------ Excerpted passage ------

That's just how it goes for Purdue these days. They're 10th in the conference at making twos; tenth at making threes; dead last at making free throws. They were much the same last year save for the presence of DJ Byrd, who vaguely propped up their three-point percentage. That solitary bit of green in Purdue's shooting stats in the post-Hummel era comes with a massive caveat, though: Purdue took fewer threes than all but six of the 345 D-I basketball teams.
Threes are good shots. Very successful bug people masquerading as humans have built entire programs around not allowing them to be launched while launching many themselves. Purdue regards them as poison, because for them they are.
Meanwhile, when Nik Stauskas comes off a screen and takes a pull up long two I'm not even mad anymore.
I feel this deserves a group hug of some variety. I hate long twos. They are odious rejection of math, unless Michigan is shooting them. Nowadays I just think "well, that's probably going in." Michigan shot over 60% from two for the fifth time(!) in eight conference games and stroked over half of their three pointers for the second consecutive outing. The following players launched jumpers that I felt were probably going in as soon as they left their shooters' hand: Stauskas, Robinson, LeVert, Horford, Morgan, Albrecht, Irvin, Walton. That is everybody.
Purdue fans must have looked on at this like cavemen discovering fire, or amoebas recently out-evolved. As a Michigan fan I remember what it was like, and think there but for the grace of six to eight players on Michigan's roster go I.
You keep telling yourself that the thing is unsustainable and then they keep proving you wrong. At some point is the expectation that Michigan can beat just about anyone by launching whenever they get a window of space? You keep waiting for that game where their shooting fails them and they collapse in a heap, but Michigan just banged in 11 of 19 threes at the Breslin Center. When is it going to get, you know, hard?
At some point, surely. This is the belief required both by reason and superstition. But every time Stauskas goes from velocity to perfect airborne stillness it gets a little harder to remember that.
But Mitch, I am contemplating the duality of existence. Ask for Mitch/Horford shots and ye shall receive.
HI JON DID YOU KNOW I USED TO BE A MUPPET [Fuller]
Aside from the shooting, how did you like the play? Not very much at all, old-timey newspaper reporter of legend. This was a very frustrating game to watch when Michigan was not banging in everything they threw up. Which wasn't that often. But still.
Michigan's sixteen turnovers would have done them in against many opponents, and they kept Purdue vaguely in it after Michigan had pushed out to a double-digit lead midway through the first half. A number were extremely sloppy. I can live with Stauskas trying to thread the needle for an assist and getting picked off; not so much LeVert having his pocket picked at the time line. A return of Morgan's hands issues was also unwelcome.

------

Resume the Michigan–Purdue basketball recap above, writing on from its last sentence.

------ Recorded information ------

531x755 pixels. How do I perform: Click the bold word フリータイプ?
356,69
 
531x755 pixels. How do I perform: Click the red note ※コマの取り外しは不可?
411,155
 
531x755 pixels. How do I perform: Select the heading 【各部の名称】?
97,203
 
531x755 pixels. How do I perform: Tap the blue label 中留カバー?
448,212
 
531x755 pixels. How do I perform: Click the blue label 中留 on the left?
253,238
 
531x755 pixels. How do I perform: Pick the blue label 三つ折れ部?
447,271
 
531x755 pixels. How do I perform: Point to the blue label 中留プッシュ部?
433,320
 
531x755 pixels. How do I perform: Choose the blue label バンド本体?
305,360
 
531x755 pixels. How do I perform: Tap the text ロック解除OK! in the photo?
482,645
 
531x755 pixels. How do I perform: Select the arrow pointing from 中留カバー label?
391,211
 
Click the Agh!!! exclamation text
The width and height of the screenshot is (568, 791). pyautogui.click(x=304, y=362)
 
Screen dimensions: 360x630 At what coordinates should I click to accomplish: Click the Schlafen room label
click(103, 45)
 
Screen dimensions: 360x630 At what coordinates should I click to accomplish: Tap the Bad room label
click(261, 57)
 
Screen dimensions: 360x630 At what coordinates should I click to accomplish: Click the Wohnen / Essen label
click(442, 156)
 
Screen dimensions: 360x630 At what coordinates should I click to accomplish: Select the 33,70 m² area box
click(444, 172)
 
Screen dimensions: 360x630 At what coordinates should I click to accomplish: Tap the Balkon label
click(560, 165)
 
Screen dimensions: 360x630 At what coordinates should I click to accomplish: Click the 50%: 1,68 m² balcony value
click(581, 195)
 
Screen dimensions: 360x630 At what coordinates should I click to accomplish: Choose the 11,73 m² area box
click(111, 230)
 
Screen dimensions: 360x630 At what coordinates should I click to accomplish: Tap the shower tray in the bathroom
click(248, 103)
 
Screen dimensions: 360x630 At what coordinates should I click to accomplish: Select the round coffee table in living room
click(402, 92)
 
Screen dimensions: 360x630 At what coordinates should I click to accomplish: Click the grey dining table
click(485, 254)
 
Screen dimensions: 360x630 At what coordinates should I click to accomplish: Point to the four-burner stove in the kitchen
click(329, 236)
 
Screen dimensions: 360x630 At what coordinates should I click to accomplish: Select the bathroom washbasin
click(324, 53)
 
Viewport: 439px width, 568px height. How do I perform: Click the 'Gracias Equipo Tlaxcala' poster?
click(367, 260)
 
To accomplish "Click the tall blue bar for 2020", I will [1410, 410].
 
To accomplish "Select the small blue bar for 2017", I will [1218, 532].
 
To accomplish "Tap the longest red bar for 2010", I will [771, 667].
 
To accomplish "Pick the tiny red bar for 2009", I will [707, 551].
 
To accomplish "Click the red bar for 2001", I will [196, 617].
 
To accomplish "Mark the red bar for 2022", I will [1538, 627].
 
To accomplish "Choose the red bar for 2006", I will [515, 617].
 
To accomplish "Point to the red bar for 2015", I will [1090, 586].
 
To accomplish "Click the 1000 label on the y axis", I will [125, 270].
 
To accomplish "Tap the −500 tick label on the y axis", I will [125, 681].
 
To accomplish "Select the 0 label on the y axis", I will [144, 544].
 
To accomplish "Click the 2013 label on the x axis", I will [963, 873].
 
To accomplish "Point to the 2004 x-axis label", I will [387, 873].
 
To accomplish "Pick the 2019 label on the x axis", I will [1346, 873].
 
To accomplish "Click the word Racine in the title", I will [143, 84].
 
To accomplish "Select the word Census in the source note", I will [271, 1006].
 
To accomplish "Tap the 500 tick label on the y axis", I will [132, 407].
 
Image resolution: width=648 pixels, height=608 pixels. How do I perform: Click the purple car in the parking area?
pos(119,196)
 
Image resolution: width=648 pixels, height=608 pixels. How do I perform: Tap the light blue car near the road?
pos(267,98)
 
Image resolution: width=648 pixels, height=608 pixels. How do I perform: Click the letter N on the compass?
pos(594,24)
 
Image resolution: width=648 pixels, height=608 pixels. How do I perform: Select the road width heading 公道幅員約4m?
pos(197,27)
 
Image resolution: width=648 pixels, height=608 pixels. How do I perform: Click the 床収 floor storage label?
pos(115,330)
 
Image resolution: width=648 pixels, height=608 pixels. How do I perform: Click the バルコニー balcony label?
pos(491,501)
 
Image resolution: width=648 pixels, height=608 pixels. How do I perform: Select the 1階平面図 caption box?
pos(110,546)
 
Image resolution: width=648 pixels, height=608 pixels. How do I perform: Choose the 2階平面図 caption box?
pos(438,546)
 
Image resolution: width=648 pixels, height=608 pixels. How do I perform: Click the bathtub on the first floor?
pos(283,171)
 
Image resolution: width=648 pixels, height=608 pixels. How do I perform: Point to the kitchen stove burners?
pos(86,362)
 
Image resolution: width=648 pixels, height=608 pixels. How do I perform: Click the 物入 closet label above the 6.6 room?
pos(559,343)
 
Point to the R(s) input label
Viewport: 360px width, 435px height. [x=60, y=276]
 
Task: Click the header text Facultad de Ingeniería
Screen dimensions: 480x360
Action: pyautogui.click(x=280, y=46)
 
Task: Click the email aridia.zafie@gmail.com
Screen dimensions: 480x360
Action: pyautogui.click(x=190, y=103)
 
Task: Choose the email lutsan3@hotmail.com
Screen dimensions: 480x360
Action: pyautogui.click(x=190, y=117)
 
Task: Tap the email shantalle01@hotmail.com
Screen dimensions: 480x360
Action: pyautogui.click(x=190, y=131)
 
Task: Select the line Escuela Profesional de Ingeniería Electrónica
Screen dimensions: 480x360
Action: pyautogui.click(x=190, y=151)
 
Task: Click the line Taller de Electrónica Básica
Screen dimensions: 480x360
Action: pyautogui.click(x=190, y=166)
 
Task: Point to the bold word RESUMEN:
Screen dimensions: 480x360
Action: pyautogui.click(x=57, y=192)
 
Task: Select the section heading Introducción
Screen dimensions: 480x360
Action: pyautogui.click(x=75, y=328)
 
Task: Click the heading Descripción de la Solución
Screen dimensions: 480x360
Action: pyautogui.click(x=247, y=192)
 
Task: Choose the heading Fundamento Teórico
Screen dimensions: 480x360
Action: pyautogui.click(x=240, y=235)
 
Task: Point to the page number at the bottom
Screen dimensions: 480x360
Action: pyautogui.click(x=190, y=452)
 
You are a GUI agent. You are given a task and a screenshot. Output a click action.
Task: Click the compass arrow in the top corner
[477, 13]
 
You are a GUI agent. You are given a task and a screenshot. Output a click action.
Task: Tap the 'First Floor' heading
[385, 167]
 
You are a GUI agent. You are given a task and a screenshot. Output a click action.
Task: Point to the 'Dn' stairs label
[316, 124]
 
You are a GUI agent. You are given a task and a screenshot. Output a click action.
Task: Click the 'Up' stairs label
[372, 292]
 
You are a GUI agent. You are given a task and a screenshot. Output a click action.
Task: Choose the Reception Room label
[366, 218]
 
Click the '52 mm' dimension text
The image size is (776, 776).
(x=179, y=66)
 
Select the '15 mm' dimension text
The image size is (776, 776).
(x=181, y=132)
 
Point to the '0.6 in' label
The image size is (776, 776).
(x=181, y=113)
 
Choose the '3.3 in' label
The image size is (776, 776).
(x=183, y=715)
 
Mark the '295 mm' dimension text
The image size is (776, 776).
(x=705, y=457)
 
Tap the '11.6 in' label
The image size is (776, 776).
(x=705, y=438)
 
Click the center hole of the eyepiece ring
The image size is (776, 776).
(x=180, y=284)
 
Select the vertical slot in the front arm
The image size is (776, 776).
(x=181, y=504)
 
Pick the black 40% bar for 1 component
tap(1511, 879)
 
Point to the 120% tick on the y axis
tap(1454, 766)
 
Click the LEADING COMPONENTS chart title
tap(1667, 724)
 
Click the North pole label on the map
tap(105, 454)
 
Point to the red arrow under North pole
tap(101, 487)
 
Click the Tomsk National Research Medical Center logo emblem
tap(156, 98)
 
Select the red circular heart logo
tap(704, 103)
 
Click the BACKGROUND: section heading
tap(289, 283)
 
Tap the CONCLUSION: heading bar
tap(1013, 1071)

------

## Output of the task:
Turnovers both robbed Michigan of opportunities to continue making it rain and propped up Purdue's miserable offense by giving them transition opportunities; without that spate in the first half this game is a laugher by halftime.
The weird, lost rebounding war. The board war was significantly distorted by the fact that there were so many more opportunities for rebounds underneath Purdue's basket (41) than Michigan's (21), so 16 OREBs to 5 isn't quite the enormous blowout it seemed like at the time.
And while the 16 OREBs given up was frustrating, there was no one thing you could point to as the cause. No Boiler acquired more than two of those sixteen offensive rebounds and about half were weird bounces off bricks or scrums in which four or five players touched the ball until it popped out to someone or another.
Result of previous two bullets. Michigan easily won a game in which they had a whopping 19 fewer FGAs than their opponents. (This was not an MSU/Iowa thing where fouls distort that. Michigan shot 17 to Purdue's 15.) That's cool and all, but let's not try that again.
dunk courtesy Derrick Walton [Bryan Fuller]
Okay, Walton, okay. I was trying to pump the breaks a little bit after Walton's 19-point performance against MSU because I wasn't seeing a whole lot of activity in the half-court offense and the free throws distorted his stats.
I am full speed ahead after this one: 14 points on 7 shots, a couple of steals, and a number of nice assists, none prettier than the wrap-around to Jordan Morgan for an uncontested dunk. Moreover, the transition takes were finishes that featured impressive body control against good defenders—not Travis Trice—and he generated offense in the half-court. He may officially be Coming On, and if so that is bad, bad news for the Big Ten.
Come on guys, think of the computer rankings. Major Kenpom-time failure in this one, as the under 4 timeout saw Michigan up 15 with an excellent chance to hit the 17 point KP spread. Two missed front ends and a couple turnovers later Purdue walked out with their heads held high, because there's something about Purdue that makes them super interested in making final scores look good. (Remember Michigan versus Purdue during the Danny Hope era? Onside kicks down 4 scores with two minutes left, etc.)
As a result, Michigan slips to tenth in the all-important Kenpom rankings. If you guys are just going to do that I don't even know why you bother winning the game in the first place.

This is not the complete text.